A comment noted that AMS must assess the impact of withdrawing the OLPP final rule on the equivalency arrangements with the European Union and Canada and the economic impacts of the potential dissolution of those agreements as a result of this action. In the OLPP final rule, AMS responded to comments concerning potential impacts on trade agreements (p. 7080). AMS' responses to these comments remains the same.
AMS provided a 30-day public comment period in order to consider the public comments received on the proposed withdrawal and make a final decision on the OLPP final rule by the current effective date of May 14, 2018. AMS did not grant requests for extension of the public comment period because interested parties had the opportunity to comment on the underlying OLPP final rule in 2016 as well as the rulemaking in 2017 that culminated in the delay of the effective of the OLPP final rule until May 14, 2018. Moreover, commenters were on notice of the proposal since November 14, 2017, when it was discussed in a final rule published on that date. Furthermore, and in light of this backdrop, the December 18, 2017 proposed rule presented discrete issues that interested parties should have been able to address within the 30-day comment period. Additionally, extending the comment period would have prevented AMS from resolving the status of the OLPP rulemaking by May 14, 2018.
For the reasons described above, AMS maintains that the OLPP final rule exceeds AMS' scope of authority under OFPA and would be overly burdensome for organic poultry producers. Therefore, AMS is withdrawing the OLPP final rule.
VI. Executive Orders 12866/13563 ReviewThis section provides an Executive Summary of the Regulatory Impact Analysis (RIA) for this final rule on withdrawal. A full analysis is posted on the Regulations.gov website. This rulemaking has been designated as an “economically significant regulatory action” under Executive Order 12866, and, therefore, has been reviewed by OMB. This RIA on withdrawal remains unchanged from the PRIA because AMS did not receive new information via public comments on the December 18, 2017 proposed rule that would have altered the RIA.

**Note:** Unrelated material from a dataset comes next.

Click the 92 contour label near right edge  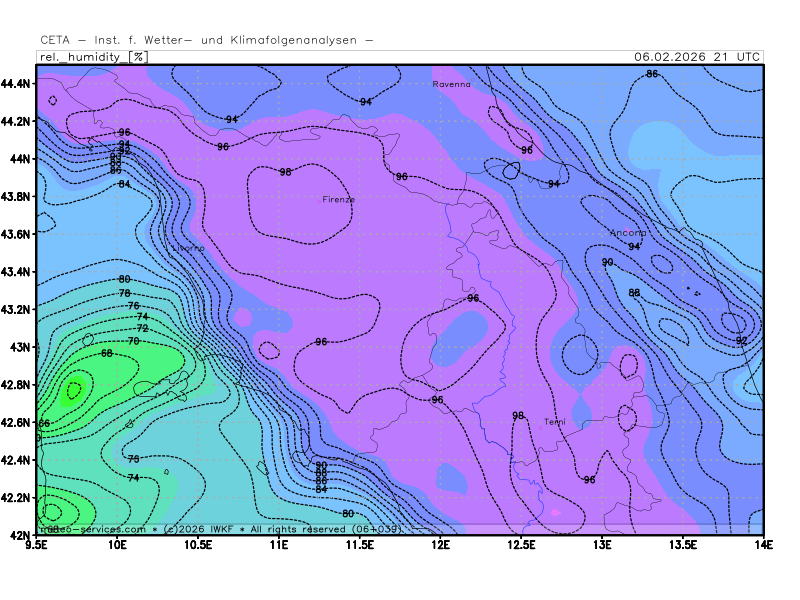point(741,341)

Executive Orders 12866, 13563, and 13771 control regulatory review. Executive Orders 12866 and 13563 direct agencies to assess all costs and benefits of available regulatory alternatives, and, if regulation is necessary, to select regulatory approaches that maximize net benefits (including potential economic, environmental, public health and safety effects, distributive impacts, and equity). Executive Order 13563 emphasizes the importance of quantifying both costs and benefits, reducing costs, harmonizing rules, and promoting flexibility. Executive Order 13771 directs Agencies to identify at least two existing regulations to be repealed for every new regulation unless prohibited by law. The total incremental cost of all regulations issued in a given fiscal year must have costs within the amount of incremental costs allowed by the Director of OMB, unless otherwise required by law or approved in writing by the Director of OMB. This rule is an Executive Order 13771 deregulatory action. AMS estimates that withdrawal of the OLPP final rule will result in cost savings of $10.2 million to $32.6 million per year, discounted at 7 percent over 15 years. When factored over perpetuity and extended to account for future years, the estimated cost savings become, on an annualized basis, $8.5 million to $34.9 million. Details on the estimated cost savings of this rule over 15 years can be found in the RIA, posted separately and summarized below.

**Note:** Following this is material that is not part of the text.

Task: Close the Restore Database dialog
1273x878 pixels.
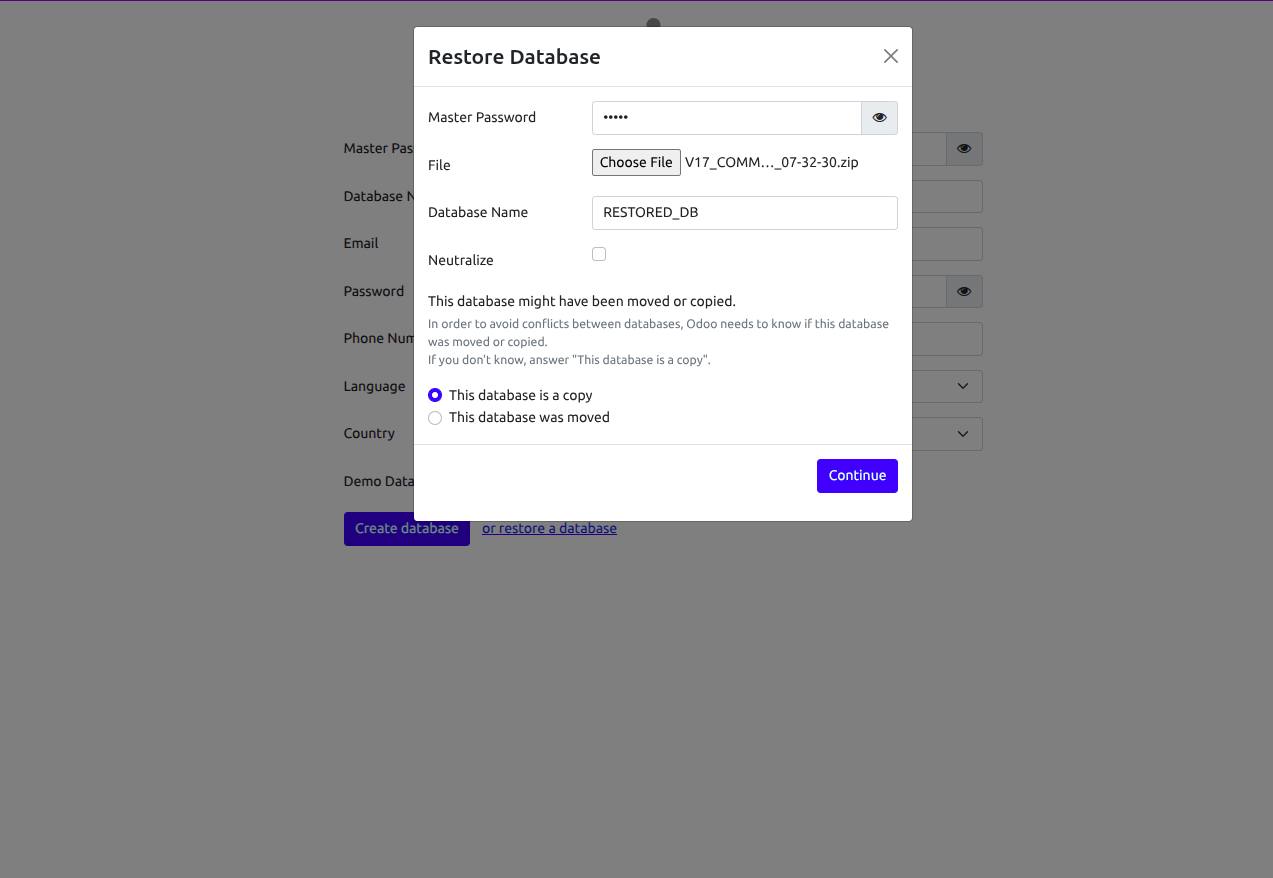Action: tap(890, 57)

The estimated costs of implementing the OLPP final rule were based on three potential scenarios of how organic egg producers would respond. First, AMS estimated that if all organic livestock and poultry producers came into compliance, the costs would be $28.7 to $31 million each year. Second, if 50 percent of the organic egg producers moved to the cage-free egg market and the organic industry continues to grow at historical rates, the estimated costs are $11.7-$12.0 million. Plus, AMS estimated transfers in the amount of $79.5 million to $86.3 million per year for producers that move from the organic to the cage-free market and lose the organic price premium. Third, if 50 percent of the organic egg producers moved to the cage-free egg market and there were no new entrants that could not already comply, the estimated costs are $8.2 million. For this scenario, AMS estimated transfers to be $43.7 million to $47.4 million per year. These costs do not include an additional $1.95-$3.9 million associated with the estimated paperwork burden. Withdrawing the OLPP final rule prevents these potential costs from taking effect, resulting in substantial organic poultry producer cost savings.
The estimated benefits of implementing the OLPP final rule were calculated for the three scenarios above and were based on consumer willingness-to-pay for outdoor access for laying hens. If all organic livestock and poultry producers came into compliance, AMS estimated the benefits would be $13.0-$31.6 million. Second, if 50 percent of the organic egg producers moved to the cage-free egg market and the organic industry continues to grow at historical rates, the estimated benefits are $3.6-$8.7 million. Third, if 50 percent of the organic egg producers moved to the cage-free egg market and there were no new entrants that could not already comply, the estimated benefits are $3.3-$8.0 million.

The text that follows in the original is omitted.